Paris - The City of Light - has called the cultural and artistic shots in Europe for centuries. And I am not overstating things when I assert that Paris is one of the glories of Western civilization.
French composers like Debussy and Ravel looked at the world of classical music dominated by the frequently bombastic sounds of Richard Wagner and gave us French impressionism, which was totally new, infinitely more subtle and even mysterious. Astonishing, even - but that's what the French do, they astonish us. Once again, somebody has to.
And let us not forget that George Washington was very, very happy and grateful to have the assistance of the French at a critical juncture in American history. I need only mention the names De Grasse, Rochambeau and Lafayette - could we have won our War of Independence without them? And if you seek to fully describe enduring American national characteristics, you need to turn to the writings of Alexis de Tocqueville, a very perceptive Frenchman.
..and that's another thing the French do for us, they point out what is best in American arts. Were it not for 19th C. French critics, Edgar Allen Poe would not have the secure place in American letters he enjoys today - it was the French who caused us to recognize his novelty and genius. (Don't ask me about their love for Jerry Lewis films. I haven't figured that one out.) The same goes for my favorite American artistic invention, film noir. It was French film critics who pointed out to us that, after 1944 or so, a darker and more cynical tone had been substituted for the usual cheery productions Hollywood had been cranking out since the Depression.
Perhaps what I like best about the French is their enterprising nature. They are not just content to develop the considerable arts, fashion and culture within their own sphere - they look outside of themselves to other nations, as I have described above.
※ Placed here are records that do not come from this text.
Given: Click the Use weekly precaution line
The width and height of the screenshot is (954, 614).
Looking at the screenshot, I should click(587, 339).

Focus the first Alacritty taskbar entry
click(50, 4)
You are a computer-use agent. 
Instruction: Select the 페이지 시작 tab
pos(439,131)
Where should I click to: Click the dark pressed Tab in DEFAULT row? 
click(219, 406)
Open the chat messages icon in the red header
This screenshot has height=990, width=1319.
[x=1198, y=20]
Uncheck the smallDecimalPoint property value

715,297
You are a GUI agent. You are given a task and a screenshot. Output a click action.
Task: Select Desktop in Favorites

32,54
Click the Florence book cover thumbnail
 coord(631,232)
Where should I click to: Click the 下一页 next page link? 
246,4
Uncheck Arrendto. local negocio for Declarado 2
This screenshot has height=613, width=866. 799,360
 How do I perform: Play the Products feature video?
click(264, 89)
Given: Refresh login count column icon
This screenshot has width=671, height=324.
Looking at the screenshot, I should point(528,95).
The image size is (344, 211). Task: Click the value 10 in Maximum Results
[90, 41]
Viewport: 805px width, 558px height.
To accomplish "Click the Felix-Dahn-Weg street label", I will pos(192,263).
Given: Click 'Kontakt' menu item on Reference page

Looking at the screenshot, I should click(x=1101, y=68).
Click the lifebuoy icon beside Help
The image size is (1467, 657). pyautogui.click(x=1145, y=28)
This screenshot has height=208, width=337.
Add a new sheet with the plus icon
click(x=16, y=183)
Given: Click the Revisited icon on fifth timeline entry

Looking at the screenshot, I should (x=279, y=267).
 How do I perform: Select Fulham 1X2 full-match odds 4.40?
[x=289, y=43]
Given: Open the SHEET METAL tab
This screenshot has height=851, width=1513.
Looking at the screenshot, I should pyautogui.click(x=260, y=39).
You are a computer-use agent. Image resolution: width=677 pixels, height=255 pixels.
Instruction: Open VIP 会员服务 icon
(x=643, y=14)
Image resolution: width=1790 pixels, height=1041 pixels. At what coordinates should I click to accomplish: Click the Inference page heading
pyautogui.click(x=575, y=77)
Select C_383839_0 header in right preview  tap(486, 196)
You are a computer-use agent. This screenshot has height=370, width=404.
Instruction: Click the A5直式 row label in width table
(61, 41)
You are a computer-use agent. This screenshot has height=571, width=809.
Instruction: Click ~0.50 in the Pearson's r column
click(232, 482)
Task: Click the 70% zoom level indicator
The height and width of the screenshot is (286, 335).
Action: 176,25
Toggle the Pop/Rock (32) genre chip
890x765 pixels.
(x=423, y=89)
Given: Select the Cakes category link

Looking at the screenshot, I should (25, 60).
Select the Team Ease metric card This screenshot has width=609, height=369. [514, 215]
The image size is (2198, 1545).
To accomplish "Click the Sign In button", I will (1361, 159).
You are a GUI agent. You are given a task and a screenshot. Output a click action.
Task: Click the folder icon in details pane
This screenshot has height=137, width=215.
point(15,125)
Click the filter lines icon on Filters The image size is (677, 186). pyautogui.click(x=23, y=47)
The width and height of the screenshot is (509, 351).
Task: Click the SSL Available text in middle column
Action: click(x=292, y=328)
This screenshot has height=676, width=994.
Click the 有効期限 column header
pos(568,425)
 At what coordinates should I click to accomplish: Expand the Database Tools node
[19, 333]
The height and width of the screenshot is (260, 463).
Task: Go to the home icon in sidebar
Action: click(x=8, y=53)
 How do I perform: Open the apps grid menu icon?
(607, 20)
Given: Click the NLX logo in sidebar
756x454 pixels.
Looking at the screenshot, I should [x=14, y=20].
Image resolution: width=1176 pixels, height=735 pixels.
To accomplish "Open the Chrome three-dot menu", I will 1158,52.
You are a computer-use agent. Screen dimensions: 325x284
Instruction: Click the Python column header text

Who brought, say, Brazilian bossa nova to the attention of the world? The French, via Michael Camus' 1959 film Black Orpheus. Who brought Russian music and ballet to the world? Paris, via the Ballets Russe. When black dancer, singer and actress Josephine Baker, tired of American racism, fled to Paris she was warmly received and celebrated.
But I am waxing overlong in this blog entry - and what's more, I am defending that which is patently obvious and does not need to be defended. It is sad to me that, among my politically conservative friends, the French need to be defended, as if there is some kind of virtue in emphasising the traditional Special Relationship between the U.S. and Great Britain (and other Anglophone nations) at the expense of France. France is still a friend to America; deep down they still respect and admire us. Indeed, it is not the French merely being the French and occasionally disagreeing with American foreign policy that disturbs me - it is the thought of the French culture being subsumed by a growing Islamic culture and ceasing to become traditionally French that bothers me more. For instance, I miss devout French Catholicism; I think the world is a shabbier place without it.
I shall close by stating that not only do the French still matter, but that we need them more than we think. Indeed, a more relevant question than, "Do the French still matter?" might be, "Does California still matter?" (Which is painful to me since it's my native state.)